[Records contained in a dataset]
===============

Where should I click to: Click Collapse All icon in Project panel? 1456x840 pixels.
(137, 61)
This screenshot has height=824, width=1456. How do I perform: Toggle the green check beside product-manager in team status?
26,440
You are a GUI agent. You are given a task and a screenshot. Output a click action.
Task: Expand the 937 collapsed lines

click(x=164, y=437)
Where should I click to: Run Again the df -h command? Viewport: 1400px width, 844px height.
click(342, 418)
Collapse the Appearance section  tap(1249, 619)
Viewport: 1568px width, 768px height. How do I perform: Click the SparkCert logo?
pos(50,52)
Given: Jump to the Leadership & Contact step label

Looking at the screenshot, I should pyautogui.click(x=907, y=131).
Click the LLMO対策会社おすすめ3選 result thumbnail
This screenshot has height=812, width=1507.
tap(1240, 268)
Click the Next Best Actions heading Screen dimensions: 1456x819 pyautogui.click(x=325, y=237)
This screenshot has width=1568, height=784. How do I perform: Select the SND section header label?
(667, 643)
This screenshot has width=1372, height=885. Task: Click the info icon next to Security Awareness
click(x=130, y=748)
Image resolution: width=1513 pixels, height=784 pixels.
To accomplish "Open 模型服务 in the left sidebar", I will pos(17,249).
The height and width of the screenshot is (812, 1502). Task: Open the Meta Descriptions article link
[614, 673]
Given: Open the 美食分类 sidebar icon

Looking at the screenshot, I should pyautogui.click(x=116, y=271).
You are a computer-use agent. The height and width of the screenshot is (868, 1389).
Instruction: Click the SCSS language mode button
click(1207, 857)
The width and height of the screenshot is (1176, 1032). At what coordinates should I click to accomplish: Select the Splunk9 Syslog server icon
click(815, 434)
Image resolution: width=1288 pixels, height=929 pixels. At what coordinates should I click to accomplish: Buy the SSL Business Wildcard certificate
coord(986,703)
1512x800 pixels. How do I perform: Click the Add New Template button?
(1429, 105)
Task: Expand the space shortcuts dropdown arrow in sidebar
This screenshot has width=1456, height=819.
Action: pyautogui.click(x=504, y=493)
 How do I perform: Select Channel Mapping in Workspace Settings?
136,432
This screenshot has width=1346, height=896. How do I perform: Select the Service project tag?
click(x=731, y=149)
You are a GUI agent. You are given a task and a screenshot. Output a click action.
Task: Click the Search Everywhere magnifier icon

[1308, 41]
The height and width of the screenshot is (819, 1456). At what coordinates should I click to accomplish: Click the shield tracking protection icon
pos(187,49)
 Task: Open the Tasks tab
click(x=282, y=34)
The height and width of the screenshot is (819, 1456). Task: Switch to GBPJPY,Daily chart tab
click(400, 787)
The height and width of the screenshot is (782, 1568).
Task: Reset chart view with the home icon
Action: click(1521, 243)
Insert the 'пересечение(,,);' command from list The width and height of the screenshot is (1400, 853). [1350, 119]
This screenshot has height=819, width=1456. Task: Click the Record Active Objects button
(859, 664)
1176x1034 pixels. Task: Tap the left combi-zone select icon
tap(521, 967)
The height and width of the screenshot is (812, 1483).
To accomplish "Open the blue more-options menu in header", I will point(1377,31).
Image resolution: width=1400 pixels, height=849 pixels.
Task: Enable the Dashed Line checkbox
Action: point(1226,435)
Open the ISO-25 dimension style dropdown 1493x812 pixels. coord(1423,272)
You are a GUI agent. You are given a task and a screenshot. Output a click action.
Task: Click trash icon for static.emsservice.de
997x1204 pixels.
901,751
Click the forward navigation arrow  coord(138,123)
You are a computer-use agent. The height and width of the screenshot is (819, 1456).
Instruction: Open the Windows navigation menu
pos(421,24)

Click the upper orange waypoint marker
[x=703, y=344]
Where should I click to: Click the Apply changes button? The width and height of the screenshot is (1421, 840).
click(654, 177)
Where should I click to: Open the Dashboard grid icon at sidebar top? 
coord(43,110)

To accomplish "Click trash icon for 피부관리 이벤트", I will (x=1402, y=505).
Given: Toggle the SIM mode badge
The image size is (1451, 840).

===============

— WHAT TO WORK ON —
Search the entries for the word "arrow", then gather every line that has it.

— OUTPUT FOR THIS EXERCISE —
Task: Expand the space shortcuts dropdown arrow in sidebar
Click the forward navigation arrow  coord(138,123)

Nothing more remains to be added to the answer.